ただ――心が納得していないとでも言うのか、うまく言葉に表すことができないのだが。
この世界ではPKと呼ぶもの、それは、今のこの状態では現実の『殺人』とされるものと同意義だ。
まだ、ゲームとしてのPKは理解できるのだ。それは、あくまでロールプレイングの範囲なのだから。それがあるからこそ面白いMMOも存在するということもあるのだ。

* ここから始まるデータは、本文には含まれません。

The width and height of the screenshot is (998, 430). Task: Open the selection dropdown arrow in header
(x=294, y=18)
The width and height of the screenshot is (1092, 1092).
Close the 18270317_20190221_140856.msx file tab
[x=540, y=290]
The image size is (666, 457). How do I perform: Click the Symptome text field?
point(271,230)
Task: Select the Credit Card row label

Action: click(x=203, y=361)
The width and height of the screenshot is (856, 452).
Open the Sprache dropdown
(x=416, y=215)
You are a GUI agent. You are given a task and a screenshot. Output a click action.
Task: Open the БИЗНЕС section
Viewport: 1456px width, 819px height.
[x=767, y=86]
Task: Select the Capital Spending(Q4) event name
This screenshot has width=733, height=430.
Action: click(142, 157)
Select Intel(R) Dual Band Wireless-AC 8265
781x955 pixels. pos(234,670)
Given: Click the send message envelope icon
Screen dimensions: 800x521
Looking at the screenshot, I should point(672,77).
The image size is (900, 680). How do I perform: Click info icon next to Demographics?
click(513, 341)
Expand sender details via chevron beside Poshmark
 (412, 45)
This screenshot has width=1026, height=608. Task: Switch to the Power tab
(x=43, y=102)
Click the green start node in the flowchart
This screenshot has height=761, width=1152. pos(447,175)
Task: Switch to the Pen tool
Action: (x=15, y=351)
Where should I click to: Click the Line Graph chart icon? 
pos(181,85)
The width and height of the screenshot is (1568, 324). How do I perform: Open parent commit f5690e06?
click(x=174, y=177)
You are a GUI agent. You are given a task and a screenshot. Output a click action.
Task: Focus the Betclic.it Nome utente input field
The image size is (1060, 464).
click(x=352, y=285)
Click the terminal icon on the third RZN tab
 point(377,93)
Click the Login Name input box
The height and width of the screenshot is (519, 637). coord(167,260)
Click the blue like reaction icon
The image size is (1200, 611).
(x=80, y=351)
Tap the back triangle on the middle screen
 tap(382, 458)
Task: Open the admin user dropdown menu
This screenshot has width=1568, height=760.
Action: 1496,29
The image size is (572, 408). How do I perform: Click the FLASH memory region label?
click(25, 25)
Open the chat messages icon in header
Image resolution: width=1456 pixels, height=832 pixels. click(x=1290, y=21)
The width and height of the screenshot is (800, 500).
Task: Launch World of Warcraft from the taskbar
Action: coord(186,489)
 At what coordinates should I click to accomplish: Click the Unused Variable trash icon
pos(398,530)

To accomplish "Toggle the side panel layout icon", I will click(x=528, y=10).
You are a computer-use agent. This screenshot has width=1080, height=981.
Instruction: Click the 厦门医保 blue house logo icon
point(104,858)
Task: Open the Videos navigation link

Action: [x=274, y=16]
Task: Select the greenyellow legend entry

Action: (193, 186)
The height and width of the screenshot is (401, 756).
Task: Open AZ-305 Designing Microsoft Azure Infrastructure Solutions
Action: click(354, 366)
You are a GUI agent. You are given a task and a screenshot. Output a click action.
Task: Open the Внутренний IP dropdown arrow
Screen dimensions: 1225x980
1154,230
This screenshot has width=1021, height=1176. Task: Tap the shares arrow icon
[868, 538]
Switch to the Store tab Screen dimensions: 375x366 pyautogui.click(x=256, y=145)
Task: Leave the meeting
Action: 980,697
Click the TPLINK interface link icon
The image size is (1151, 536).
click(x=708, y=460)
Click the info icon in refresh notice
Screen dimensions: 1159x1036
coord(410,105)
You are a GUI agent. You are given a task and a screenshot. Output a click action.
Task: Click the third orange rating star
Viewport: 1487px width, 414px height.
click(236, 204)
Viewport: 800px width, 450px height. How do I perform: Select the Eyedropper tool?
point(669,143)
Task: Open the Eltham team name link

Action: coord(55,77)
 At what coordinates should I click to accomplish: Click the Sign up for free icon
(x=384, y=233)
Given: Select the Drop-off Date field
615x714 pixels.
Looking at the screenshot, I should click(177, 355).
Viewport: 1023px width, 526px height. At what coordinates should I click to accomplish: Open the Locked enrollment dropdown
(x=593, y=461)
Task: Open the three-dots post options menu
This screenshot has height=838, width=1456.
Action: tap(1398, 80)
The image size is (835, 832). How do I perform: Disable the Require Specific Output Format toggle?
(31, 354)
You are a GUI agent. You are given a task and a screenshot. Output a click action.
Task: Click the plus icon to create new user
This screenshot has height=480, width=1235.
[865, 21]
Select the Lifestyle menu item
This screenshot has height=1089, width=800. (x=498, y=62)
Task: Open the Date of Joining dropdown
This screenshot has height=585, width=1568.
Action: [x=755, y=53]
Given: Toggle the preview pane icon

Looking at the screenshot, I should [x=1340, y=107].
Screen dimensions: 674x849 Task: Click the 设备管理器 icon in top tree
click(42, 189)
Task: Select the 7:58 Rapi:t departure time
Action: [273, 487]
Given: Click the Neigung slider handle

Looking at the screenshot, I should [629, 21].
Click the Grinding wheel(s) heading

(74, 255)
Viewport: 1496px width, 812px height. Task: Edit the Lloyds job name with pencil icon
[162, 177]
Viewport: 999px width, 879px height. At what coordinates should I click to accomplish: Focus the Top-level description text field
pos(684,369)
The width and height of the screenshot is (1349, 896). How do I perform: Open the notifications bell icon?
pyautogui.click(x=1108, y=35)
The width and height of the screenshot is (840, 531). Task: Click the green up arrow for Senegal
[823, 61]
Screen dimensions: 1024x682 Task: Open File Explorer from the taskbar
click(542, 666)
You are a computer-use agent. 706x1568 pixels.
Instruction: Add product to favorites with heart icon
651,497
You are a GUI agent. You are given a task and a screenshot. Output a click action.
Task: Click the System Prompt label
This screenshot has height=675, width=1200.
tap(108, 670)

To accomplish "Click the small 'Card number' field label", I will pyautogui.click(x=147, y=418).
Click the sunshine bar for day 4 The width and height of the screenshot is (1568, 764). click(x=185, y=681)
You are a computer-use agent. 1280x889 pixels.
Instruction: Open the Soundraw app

しかし、現状の、プレイヤーの数が減る可能性はあれど、増えることのないこの世界では、それは帰る確率を減らす行動に他ならない。その上で、モンスターではなくプレイヤーのHPを最後まで削ることができるということが、俺には理解出来なかった。
帰りたくはないのだろうか、それとも自暴自棄になっているのか……もう一つ思いつく選択肢は、考えたくはない。
もちろん現実はいいことばかりではないだろう、むしろ逃げ出したいと思うことのほうが多い。
ただ、それがわかっていても、ここに居続けたいのかと言われれば、俺は即座に首をふることができる。
確かに、俺を含めたこの世界を形作る事に関わった人間は、出来る限り現実に近づけるように尽力した。だからこそ、『アル』は今のような状況を作ることが出来、そして俺たちも『生活』している。
だがこの世界には、現実とはどうしても異なる一点が存在する。
未来が、ないのだ。この中では新しく生まれる命がなく、そして失われる命はあるのだから。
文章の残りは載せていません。